##### EXTRACTED DATA
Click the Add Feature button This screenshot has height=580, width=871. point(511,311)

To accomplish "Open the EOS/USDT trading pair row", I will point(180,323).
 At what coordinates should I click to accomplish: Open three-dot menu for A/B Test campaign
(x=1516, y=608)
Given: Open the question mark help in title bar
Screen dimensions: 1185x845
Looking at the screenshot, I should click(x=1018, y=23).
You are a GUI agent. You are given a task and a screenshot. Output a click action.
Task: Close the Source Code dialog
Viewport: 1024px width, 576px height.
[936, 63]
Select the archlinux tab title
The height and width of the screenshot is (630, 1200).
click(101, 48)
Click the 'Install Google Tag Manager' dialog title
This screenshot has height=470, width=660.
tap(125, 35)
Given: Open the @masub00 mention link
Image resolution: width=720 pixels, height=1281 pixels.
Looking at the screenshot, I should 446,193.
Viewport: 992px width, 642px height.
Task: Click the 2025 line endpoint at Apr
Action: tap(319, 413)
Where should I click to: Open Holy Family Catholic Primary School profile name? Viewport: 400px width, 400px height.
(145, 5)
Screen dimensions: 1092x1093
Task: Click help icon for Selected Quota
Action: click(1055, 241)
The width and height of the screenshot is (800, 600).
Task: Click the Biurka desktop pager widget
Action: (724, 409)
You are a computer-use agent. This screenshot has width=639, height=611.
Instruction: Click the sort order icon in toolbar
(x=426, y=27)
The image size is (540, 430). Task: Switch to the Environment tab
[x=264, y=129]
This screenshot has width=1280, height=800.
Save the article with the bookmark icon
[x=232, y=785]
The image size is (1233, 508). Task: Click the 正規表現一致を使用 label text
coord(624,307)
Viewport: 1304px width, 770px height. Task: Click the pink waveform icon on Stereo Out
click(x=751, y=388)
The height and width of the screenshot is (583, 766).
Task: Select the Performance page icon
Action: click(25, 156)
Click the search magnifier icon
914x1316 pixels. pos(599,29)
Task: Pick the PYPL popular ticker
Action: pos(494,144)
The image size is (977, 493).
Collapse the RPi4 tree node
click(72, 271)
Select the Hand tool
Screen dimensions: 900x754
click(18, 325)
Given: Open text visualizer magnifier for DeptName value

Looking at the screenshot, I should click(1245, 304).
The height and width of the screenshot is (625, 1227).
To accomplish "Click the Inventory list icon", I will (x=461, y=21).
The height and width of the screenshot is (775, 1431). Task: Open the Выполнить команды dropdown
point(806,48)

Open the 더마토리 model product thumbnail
##########
- ACTIVITY
Give the records above again in full, keeping every character unchanged.

- WRITTEN SOLUTION
Click the Add Feature button This screenshot has height=580, width=871. point(511,311)

To accomplish "Open the EOS/USDT trading pair row", I will point(180,323).
 At what coordinates should I click to accomplish: Open three-dot menu for A/B Test campaign
(x=1516, y=608)
Given: Open the question mark help in title bar
Screen dimensions: 1185x845
Looking at the screenshot, I should click(x=1018, y=23).
You are a GUI agent. You are given a task and a screenshot. Output a click action.
Task: Close the Source Code dialog
Viewport: 1024px width, 576px height.
[936, 63]
Select the archlinux tab title
The height and width of the screenshot is (630, 1200).
click(101, 48)
Click the 'Install Google Tag Manager' dialog title
This screenshot has height=470, width=660.
tap(125, 35)
Given: Open the @masub00 mention link
Image resolution: width=720 pixels, height=1281 pixels.
Looking at the screenshot, I should 446,193.
Viewport: 992px width, 642px height.
Task: Click the 2025 line endpoint at Apr
Action: tap(319, 413)
Where should I click to: Open Holy Family Catholic Primary School profile name? Viewport: 400px width, 400px height.
(145, 5)
Screen dimensions: 1092x1093
Task: Click help icon for Selected Quota
Action: click(1055, 241)
The width and height of the screenshot is (800, 600).
Task: Click the Biurka desktop pager widget
Action: (724, 409)
You are a computer-use agent. This screenshot has width=639, height=611.
Instruction: Click the sort order icon in toolbar
(x=426, y=27)
The image size is (540, 430). Task: Switch to the Environment tab
[x=264, y=129]
This screenshot has width=1280, height=800.
Save the article with the bookmark icon
[x=232, y=785]
The image size is (1233, 508). Task: Click the 正規表現一致を使用 label text
coord(624,307)
Viewport: 1304px width, 770px height. Task: Click the pink waveform icon on Stereo Out
click(x=751, y=388)
The height and width of the screenshot is (583, 766).
Task: Select the Performance page icon
Action: click(25, 156)
Click the search magnifier icon
914x1316 pixels. pos(599,29)
Task: Pick the PYPL popular ticker
Action: pos(494,144)
The image size is (977, 493).
Collapse the RPi4 tree node
click(72, 271)
Select the Hand tool
Screen dimensions: 900x754
click(18, 325)
Given: Open text visualizer magnifier for DeptName value

Looking at the screenshot, I should click(1245, 304).
The height and width of the screenshot is (625, 1227).
To accomplish "Click the Inventory list icon", I will (x=461, y=21).
The height and width of the screenshot is (775, 1431). Task: Open the Выполнить команды dropdown
point(806,48)

Open the 더마토리 model product thumbnail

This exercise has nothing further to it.